Extract to read ->
-=-=-=-=-

Dad’s story was full of jokes—some of them quite corny. “Dad jokes,” as we affectionately call them.
Dad often asked me questions like, “Do you know how many people are here?” Years earlier I might answer, “I don’t know, maybe 200 or so.” He’d respond, “No, all of them.”
One of my favorites is when he’d wake up in the morning. No matter how disheveled he looked, he’d come away from the mirror and proclaim, “Man, it happened again.” Unsure of what happened again my sister and I would ask, “What happened?”
“I just get better looking everyday,” he’d quip, as if it were some inconvenience to him.
We loved playing cards together, particularly a game called Hoss. If he were winning, he’d get up, walk to the kitchen door and look outside. When he came back to sit down I’d ask him, “What are you doing?” His reply, “Looking for competition.”
If you lost badly enough, he made sure the scorecard hung on the refrigerator.
Dad had that way about him. Even if you lost, he made you somehow glad he was the one who won.
- Dad refused to allow stress rob him of joy.
Many of Dad’s coworkers and friends shared stories of him with us this past week. One of the most significant themes to resonate from these stories was Dad’s ability to deflect stress.
I have to admit, it’s a trait I didn’t inherit. However, it’s a trait I’m now working to develop.
Three days after Dad received his first heart pump in September 2014, we sat together in the ICU and he said to me, “When I first was diagnosed 21 years ago, I asked God to allow me to see you kids grow up. Now I’m asking Him for a bonus—to enjoy my grandkids.”

-=-=-=-=-

Stored data

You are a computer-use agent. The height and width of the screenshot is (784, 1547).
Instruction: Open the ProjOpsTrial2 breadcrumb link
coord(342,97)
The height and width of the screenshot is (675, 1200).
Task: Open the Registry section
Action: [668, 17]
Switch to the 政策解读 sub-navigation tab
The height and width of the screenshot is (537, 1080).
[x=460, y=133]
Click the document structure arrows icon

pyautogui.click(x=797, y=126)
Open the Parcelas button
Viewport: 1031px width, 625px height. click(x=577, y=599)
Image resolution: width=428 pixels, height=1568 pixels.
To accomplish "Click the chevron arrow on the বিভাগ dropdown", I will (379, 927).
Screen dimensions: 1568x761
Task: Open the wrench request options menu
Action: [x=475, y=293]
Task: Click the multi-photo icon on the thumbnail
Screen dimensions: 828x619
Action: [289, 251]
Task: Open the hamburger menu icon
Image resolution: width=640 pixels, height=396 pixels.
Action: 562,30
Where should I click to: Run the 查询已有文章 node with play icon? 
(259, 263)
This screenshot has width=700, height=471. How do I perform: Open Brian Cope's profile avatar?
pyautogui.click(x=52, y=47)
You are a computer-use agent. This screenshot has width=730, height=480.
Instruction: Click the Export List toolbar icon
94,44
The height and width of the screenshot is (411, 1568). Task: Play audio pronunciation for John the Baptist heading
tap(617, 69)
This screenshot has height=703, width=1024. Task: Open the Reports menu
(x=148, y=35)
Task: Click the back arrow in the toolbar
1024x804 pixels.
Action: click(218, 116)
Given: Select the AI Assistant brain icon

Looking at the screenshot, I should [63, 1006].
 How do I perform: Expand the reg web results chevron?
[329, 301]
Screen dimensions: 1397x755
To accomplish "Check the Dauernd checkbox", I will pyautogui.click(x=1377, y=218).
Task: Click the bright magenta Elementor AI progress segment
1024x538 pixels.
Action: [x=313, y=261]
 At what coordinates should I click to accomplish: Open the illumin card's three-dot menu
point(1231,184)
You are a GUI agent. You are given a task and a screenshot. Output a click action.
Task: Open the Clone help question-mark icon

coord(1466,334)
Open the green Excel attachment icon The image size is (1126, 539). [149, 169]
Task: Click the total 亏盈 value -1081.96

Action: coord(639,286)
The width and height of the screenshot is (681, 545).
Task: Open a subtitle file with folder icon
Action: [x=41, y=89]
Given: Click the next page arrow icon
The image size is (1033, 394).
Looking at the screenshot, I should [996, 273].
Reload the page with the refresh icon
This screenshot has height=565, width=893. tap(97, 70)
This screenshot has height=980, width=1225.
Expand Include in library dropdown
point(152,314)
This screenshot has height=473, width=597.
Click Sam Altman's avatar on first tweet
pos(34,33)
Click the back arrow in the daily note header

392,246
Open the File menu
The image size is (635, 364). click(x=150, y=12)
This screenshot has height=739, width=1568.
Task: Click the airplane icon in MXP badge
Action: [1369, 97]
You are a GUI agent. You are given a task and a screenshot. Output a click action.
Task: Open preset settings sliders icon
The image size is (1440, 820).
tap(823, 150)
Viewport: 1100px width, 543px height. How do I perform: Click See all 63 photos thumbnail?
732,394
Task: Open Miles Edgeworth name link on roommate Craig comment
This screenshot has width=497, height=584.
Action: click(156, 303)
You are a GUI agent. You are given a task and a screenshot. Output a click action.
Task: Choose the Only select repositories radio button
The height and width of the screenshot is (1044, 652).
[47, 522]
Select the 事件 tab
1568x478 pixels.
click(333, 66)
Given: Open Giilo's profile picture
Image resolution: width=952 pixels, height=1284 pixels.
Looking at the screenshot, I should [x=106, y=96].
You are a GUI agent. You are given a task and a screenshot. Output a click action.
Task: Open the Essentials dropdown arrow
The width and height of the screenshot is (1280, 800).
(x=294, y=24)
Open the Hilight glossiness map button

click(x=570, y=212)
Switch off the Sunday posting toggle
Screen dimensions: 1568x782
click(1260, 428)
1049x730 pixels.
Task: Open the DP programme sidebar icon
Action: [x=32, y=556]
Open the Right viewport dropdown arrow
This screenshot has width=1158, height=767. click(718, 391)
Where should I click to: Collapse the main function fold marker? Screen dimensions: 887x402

-=-=-=-=-

Task details ->
In the passage about Dad above, what card game did the family particularly enjoy playing together?

Answer for the task ->
A game called Hoss.